Amidst The Sand - Chapter 19 An Ineffectual Struggle 1215
1215 – Flanders
After Konstanz, I had booked substantial progress, and it seemed as if only the symbolic death of the usurper would become the crown on my seemingly ensured victory. The Duke of Urslingen had pledged his support, and arrived in April at the head of a few hundred men. Upon hearing his daughter had joined him, I rejoiced. She would stay close by, at a well-disposed castle, sympathetic to our goal and few hours from our campement. I could only think of her, in the knowledge that she once – jokingly – had mentioned in one of her letters that she expected me to visit her were I ever waging war close to her home.
Louis shook his head in contempt as he pictured a highborn lady finding herself on the verge of battle, “what would be said of us if we led ladies of gentle birth to the front.”
Reclining back in my chair, a grin lingering on my lips, I halfheartedly acknowledged his arguments. Though the Duke of Bavaria seemed fairly concerned.
“Send her back.”
“No,” I said.
“Talk to her.”
“No.”
“She could get hurt.”
“I imagine she knows that,” I said, another grin betraying my amusement.

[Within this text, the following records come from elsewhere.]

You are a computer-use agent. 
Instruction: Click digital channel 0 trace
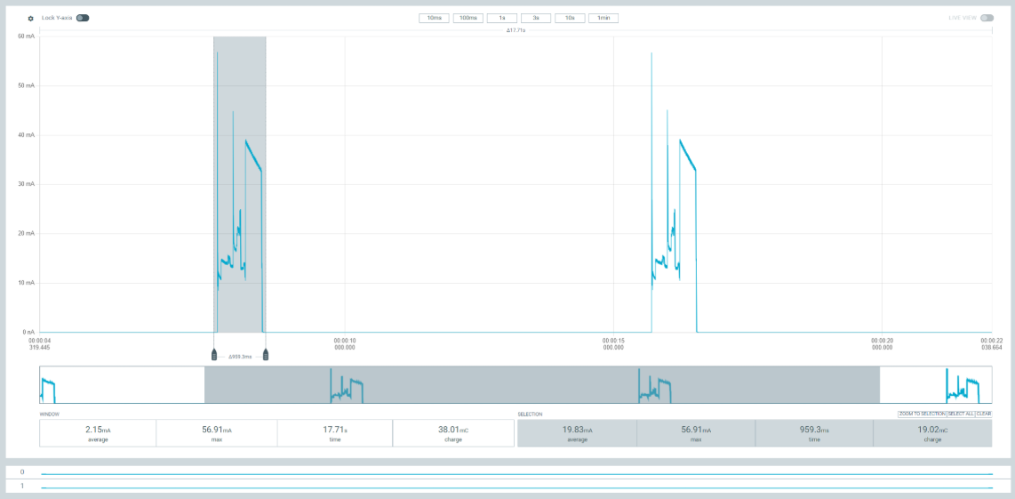coord(515,473)
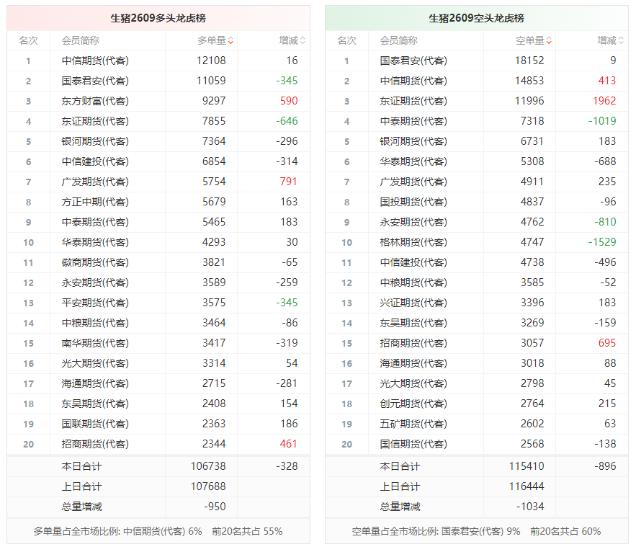
Task: Click 本日合计 row in long table
Action: click(x=158, y=466)
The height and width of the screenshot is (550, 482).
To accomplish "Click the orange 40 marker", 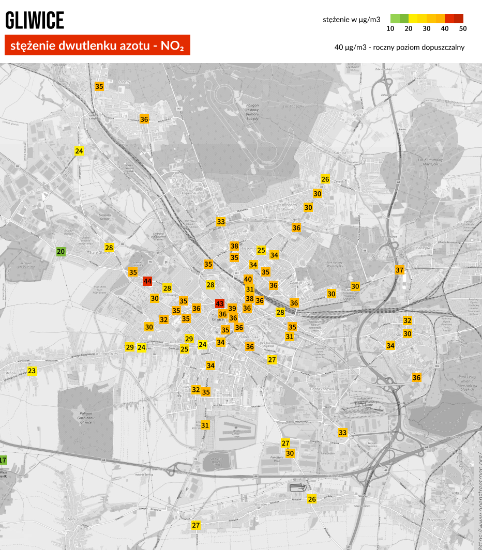I will click(x=248, y=279).
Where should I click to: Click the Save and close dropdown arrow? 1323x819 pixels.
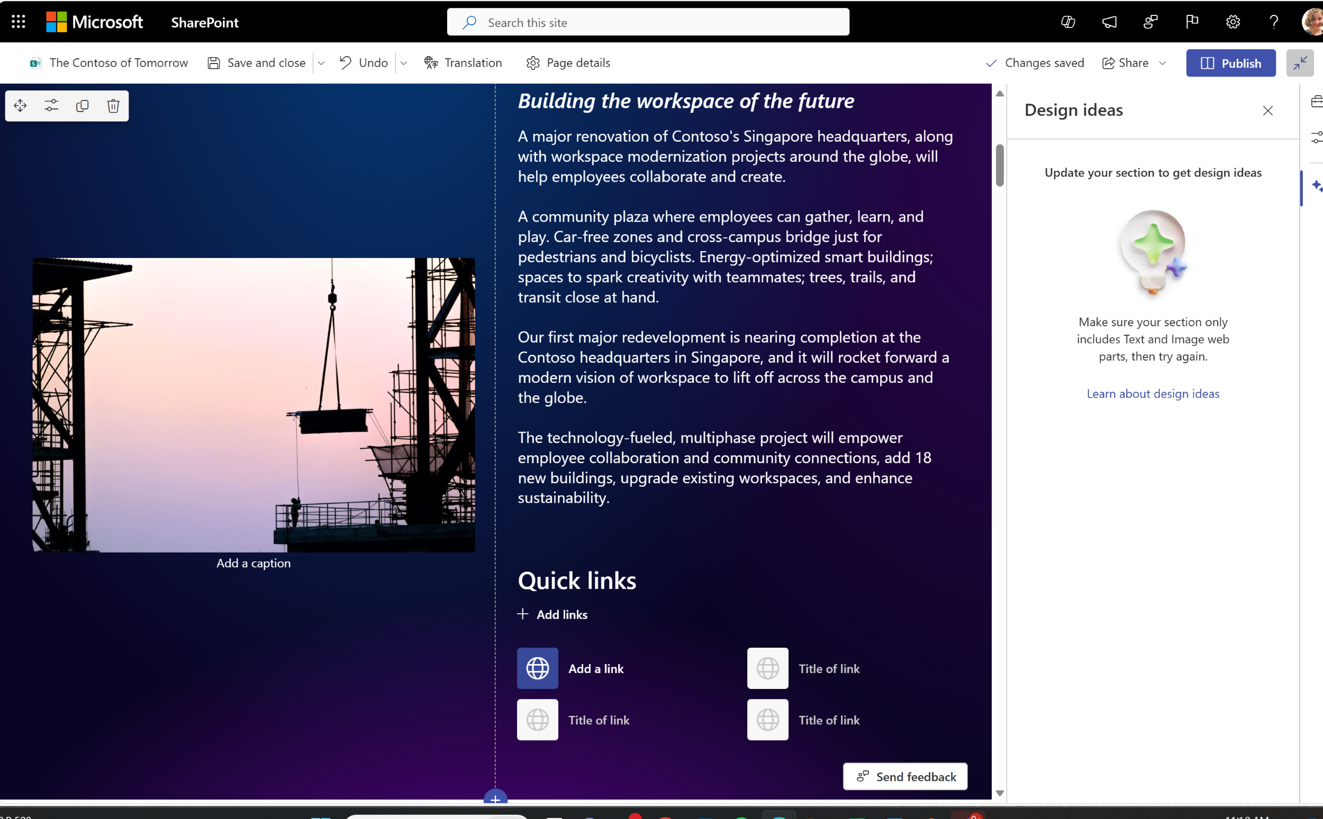[x=321, y=62]
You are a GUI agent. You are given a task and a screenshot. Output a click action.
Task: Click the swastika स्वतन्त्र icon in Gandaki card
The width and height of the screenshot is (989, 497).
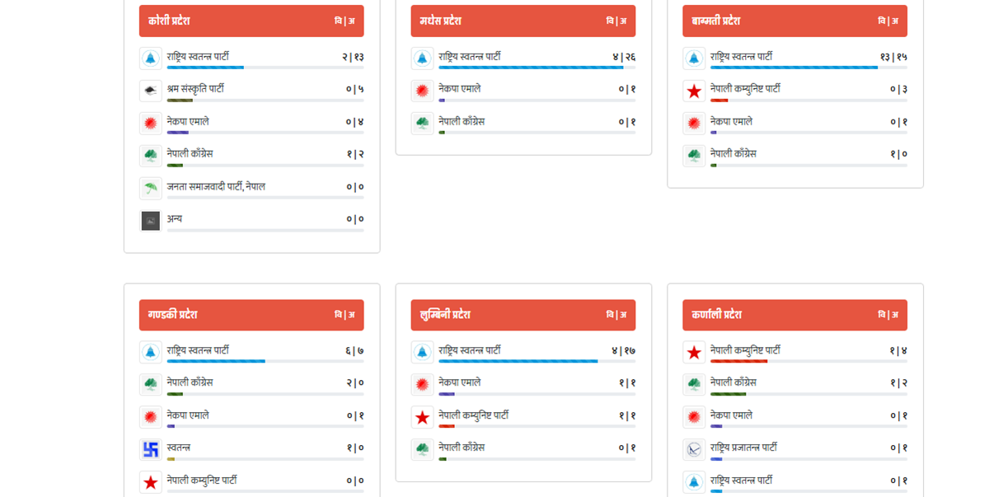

I wasn’t to be persuaded, and soon enough I found myself galloping towards her temporary residence. A youngster, still enamoured by the idea of affection; solely in love with the idea of love, as people so often are.
Once I arrived, I paused to admire the orchids that bloomed, fragrant and purple, in the gardens surrounding the estate. I lingered with the dogs that ran along my feet, barking in greeting. Though the stars, glistening like dewy pearls in the fading velvet sky of night, held no longer a fascination for me when she joined me on the balcony, and I held her.
The morning after was a fine morning, hot and brilliant. I glanced up, admiring the beauty of this new day, stretched my arms and shoulders, soaking in the balmy heat of the rising sun showing through the slits of the fragile curtains. My bare chest warmed under its rays, tensing as I reached for the fabric to open. As tired and hungry as I was, I felt complete. Never had I known such happiness. My mind would not focus and images of Adelaine would not be held at bay. My hands tightened on the cover. Her mouth, her sigh, her hands upon me had shown me pleasure like no other, and yet we had been awkward at best, hesitant and unschooled beneath one another’s touch.
It had been so different from the dutiful night I had shared with Constance.
I swallowed. My body throbbed in response to my memories. The smell of her, her sighs, the quiver of her skin beneath me, the slight catch in her breath when she had moaned softly against my throat… She had been my undoing.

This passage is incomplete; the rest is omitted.